*What needs to be done*:
Reproduce each line from the first in the data through the line that contains "Task: Select the light blue style swatch" exactly; give nothing else.

*Data*:
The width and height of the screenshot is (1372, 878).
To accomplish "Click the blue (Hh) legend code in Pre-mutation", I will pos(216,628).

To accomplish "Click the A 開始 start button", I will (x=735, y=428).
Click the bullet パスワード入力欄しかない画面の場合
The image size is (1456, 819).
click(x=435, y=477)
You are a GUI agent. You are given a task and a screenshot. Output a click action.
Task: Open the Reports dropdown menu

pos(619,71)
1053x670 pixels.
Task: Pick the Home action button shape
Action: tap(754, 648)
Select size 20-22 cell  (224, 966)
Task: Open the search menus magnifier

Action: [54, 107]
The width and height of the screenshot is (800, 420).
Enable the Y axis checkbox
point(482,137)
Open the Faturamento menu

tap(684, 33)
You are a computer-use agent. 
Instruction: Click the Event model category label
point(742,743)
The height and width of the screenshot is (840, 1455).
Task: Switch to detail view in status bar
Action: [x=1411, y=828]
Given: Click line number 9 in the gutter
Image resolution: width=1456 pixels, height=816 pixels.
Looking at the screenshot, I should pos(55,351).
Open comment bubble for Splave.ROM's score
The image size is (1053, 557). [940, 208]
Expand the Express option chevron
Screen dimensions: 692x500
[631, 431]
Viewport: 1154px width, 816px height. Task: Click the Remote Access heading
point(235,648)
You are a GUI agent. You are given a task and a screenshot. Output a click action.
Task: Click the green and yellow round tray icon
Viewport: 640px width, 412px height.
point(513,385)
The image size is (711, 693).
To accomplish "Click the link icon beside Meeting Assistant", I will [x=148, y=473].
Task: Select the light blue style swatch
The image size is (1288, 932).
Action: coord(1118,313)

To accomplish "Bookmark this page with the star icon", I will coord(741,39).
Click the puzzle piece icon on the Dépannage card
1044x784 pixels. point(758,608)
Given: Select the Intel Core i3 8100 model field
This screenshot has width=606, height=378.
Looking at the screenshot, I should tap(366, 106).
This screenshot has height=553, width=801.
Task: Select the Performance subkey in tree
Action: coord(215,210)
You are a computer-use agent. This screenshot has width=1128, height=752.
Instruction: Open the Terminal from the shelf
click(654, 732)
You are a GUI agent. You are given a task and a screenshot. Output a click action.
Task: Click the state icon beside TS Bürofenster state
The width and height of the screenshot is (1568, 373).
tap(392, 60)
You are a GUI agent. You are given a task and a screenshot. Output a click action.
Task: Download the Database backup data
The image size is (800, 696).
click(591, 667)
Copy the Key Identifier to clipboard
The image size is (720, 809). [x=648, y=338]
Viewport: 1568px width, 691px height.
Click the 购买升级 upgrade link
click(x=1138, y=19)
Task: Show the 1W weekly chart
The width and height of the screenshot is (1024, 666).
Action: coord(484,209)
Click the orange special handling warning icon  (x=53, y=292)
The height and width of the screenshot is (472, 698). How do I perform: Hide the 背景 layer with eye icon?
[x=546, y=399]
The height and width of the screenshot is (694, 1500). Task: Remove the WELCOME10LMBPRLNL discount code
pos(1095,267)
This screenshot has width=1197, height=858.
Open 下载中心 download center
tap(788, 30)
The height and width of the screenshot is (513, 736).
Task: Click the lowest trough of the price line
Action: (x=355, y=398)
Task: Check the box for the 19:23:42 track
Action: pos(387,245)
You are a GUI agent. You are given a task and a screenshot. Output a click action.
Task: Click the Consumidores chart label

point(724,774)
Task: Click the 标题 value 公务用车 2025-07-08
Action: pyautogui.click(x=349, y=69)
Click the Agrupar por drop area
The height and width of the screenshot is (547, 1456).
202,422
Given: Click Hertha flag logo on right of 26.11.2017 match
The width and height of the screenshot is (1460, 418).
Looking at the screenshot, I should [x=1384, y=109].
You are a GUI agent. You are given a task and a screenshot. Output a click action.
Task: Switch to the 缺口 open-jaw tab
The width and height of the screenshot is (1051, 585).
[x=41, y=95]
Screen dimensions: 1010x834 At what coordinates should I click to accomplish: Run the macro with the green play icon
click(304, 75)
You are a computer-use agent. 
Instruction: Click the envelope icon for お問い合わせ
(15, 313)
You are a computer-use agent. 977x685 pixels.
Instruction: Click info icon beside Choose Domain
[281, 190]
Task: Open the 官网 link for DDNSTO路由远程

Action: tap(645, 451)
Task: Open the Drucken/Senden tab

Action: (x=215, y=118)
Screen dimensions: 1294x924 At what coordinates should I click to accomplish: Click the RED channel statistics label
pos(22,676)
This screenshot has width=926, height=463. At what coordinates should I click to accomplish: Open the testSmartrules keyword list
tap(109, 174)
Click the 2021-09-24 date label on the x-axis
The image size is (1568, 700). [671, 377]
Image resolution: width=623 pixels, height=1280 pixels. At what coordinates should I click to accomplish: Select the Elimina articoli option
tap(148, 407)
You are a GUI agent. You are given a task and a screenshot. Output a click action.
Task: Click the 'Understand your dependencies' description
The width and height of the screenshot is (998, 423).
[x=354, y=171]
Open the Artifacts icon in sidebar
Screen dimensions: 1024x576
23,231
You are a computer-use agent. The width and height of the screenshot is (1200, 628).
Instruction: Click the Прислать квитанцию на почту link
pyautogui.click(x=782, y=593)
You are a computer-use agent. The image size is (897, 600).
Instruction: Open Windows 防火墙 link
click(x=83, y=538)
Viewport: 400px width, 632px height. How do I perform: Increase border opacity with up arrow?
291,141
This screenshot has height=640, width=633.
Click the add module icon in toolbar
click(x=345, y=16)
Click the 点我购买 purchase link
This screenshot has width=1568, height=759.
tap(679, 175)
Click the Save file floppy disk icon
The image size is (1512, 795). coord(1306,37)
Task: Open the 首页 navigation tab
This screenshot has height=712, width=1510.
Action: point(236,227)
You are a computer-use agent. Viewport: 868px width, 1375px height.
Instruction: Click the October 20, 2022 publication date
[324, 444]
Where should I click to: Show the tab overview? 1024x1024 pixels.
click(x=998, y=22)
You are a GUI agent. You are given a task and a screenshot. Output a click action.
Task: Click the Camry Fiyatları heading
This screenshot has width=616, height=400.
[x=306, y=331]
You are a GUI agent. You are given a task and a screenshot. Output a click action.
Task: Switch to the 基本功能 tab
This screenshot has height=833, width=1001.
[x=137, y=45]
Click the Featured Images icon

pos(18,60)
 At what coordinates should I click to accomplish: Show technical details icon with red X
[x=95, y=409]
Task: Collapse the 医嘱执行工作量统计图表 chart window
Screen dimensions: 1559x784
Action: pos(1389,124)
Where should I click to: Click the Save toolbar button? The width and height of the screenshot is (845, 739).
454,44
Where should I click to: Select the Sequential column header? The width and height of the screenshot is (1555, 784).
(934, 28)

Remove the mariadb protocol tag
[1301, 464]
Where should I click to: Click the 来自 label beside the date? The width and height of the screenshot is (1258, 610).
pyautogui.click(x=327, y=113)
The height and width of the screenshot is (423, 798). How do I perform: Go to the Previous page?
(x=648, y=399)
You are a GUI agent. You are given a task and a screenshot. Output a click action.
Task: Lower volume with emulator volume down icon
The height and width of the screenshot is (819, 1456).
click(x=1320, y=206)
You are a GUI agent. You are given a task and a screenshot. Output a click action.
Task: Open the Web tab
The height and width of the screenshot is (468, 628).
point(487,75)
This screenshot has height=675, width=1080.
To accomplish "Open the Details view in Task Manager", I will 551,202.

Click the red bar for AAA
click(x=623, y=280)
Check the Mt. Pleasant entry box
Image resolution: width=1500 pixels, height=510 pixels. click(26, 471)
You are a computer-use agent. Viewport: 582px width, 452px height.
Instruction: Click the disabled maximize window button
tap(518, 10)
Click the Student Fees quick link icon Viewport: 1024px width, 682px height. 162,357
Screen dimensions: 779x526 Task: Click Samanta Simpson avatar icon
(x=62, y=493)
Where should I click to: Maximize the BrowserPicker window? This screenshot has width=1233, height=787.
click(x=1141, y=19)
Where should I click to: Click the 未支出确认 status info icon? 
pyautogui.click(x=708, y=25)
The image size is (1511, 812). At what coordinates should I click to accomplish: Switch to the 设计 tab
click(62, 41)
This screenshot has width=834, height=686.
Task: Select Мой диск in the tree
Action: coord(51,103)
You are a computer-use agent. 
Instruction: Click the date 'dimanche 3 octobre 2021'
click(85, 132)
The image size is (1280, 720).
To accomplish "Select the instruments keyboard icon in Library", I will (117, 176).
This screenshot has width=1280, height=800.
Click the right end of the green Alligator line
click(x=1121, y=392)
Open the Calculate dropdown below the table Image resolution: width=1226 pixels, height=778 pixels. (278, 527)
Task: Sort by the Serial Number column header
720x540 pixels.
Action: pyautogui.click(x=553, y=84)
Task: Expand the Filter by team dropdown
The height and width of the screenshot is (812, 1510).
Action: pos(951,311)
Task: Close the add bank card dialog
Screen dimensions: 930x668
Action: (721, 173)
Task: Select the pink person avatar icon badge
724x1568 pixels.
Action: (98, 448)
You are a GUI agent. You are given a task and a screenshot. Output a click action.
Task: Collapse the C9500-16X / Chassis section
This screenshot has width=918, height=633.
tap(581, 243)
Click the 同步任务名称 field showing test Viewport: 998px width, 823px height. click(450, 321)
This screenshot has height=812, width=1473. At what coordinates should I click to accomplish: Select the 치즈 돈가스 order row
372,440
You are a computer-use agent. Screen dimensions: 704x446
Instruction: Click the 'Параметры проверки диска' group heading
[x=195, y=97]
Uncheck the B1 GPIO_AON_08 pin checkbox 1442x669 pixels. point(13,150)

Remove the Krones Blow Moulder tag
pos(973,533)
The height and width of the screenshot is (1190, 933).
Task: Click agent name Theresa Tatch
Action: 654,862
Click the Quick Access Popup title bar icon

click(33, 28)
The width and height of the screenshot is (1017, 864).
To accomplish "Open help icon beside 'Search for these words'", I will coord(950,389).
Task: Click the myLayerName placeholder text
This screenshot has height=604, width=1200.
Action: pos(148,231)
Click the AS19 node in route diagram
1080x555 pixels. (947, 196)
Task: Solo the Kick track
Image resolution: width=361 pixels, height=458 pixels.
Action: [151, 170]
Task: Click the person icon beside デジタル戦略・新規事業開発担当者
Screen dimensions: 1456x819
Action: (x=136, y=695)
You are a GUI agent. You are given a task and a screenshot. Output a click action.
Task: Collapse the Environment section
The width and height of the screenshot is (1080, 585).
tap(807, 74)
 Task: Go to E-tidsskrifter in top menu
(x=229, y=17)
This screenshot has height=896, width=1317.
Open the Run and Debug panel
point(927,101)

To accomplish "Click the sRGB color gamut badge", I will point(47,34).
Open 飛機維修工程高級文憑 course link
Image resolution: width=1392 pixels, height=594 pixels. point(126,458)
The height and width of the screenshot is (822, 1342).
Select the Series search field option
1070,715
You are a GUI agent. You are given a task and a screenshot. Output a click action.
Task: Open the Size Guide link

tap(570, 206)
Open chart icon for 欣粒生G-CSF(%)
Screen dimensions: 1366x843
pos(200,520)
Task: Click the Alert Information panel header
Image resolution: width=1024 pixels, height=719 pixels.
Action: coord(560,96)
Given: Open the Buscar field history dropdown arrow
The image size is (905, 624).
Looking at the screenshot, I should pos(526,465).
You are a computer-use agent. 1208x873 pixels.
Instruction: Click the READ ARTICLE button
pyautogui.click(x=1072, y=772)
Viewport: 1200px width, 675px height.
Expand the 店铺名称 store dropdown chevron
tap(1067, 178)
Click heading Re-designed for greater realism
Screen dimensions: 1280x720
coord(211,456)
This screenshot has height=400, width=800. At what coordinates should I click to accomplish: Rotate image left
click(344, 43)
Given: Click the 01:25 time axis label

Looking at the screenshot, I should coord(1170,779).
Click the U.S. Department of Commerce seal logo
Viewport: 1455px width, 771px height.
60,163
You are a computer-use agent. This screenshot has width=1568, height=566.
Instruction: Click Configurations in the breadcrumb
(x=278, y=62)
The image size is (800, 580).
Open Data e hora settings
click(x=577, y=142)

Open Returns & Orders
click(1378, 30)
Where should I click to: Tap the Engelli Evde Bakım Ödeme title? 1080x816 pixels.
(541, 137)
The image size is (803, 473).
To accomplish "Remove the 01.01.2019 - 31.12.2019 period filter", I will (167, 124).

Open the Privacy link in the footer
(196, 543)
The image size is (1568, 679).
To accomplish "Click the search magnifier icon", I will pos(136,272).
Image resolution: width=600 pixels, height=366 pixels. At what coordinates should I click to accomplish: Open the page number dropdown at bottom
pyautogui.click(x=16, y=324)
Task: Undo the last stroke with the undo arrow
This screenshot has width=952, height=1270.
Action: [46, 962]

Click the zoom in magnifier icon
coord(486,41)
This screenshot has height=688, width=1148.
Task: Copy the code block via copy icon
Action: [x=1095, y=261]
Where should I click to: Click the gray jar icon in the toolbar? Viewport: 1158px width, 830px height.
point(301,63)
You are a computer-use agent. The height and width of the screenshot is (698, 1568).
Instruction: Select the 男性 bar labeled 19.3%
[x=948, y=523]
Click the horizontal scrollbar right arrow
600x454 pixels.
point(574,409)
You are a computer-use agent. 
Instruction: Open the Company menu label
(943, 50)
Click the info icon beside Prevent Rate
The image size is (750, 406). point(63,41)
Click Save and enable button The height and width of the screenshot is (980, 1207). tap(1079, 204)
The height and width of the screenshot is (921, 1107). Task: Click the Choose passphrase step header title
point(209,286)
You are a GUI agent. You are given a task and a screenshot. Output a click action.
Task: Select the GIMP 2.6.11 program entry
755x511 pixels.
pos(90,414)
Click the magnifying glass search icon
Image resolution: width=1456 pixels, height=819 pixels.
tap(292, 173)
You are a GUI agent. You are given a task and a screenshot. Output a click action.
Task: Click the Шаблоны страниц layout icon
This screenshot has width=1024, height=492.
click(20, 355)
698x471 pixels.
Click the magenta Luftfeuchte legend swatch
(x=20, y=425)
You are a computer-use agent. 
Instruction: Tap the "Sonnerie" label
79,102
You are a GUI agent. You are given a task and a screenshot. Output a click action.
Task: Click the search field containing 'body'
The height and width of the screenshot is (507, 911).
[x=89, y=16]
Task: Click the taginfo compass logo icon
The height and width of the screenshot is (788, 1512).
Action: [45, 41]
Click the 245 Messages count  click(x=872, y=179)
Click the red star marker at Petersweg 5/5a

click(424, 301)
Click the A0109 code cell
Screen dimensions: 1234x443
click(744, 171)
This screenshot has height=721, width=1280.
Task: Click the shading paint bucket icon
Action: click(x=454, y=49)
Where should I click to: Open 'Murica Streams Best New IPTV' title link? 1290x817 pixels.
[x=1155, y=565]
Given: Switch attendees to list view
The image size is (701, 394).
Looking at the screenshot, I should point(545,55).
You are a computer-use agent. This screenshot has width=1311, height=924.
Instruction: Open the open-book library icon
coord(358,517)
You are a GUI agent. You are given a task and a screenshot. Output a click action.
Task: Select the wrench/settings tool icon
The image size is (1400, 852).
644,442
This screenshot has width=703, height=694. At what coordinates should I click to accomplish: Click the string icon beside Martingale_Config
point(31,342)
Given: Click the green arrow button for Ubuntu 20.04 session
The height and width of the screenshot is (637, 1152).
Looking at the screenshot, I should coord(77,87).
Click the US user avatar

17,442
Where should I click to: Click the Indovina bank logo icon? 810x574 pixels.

*Answer area*:
The width and height of the screenshot is (1372, 878).
To accomplish "Click the blue (Hh) legend code in Pre-mutation", I will pos(216,628).

To accomplish "Click the A 開始 start button", I will (x=735, y=428).
Click the bullet パスワード入力欄しかない画面の場合
The image size is (1456, 819).
click(x=435, y=477)
You are a GUI agent. You are given a task and a screenshot. Output a click action.
Task: Open the Reports dropdown menu

pos(619,71)
1053x670 pixels.
Task: Pick the Home action button shape
Action: tap(754, 648)
Select size 20-22 cell  (224, 966)
Task: Open the search menus magnifier

Action: [54, 107]
The width and height of the screenshot is (800, 420).
Enable the Y axis checkbox
point(482,137)
Open the Faturamento menu

tap(684, 33)
You are a computer-use agent. 
Instruction: Click the Event model category label
point(742,743)
The height and width of the screenshot is (840, 1455).
Task: Switch to detail view in status bar
Action: [x=1411, y=828]
Given: Click line number 9 in the gutter
Image resolution: width=1456 pixels, height=816 pixels.
Looking at the screenshot, I should pos(55,351).
Open comment bubble for Splave.ROM's score
The image size is (1053, 557). [940, 208]
Expand the Express option chevron
Screen dimensions: 692x500
[631, 431]
Viewport: 1154px width, 816px height. Task: Click the Remote Access heading
point(235,648)
You are a GUI agent. You are given a task and a screenshot. Output a click action.
Task: Click the green and yellow round tray icon
Viewport: 640px width, 412px height.
point(513,385)
The image size is (711, 693).
To accomplish "Click the link icon beside Meeting Assistant", I will [x=148, y=473].
Task: Select the light blue style swatch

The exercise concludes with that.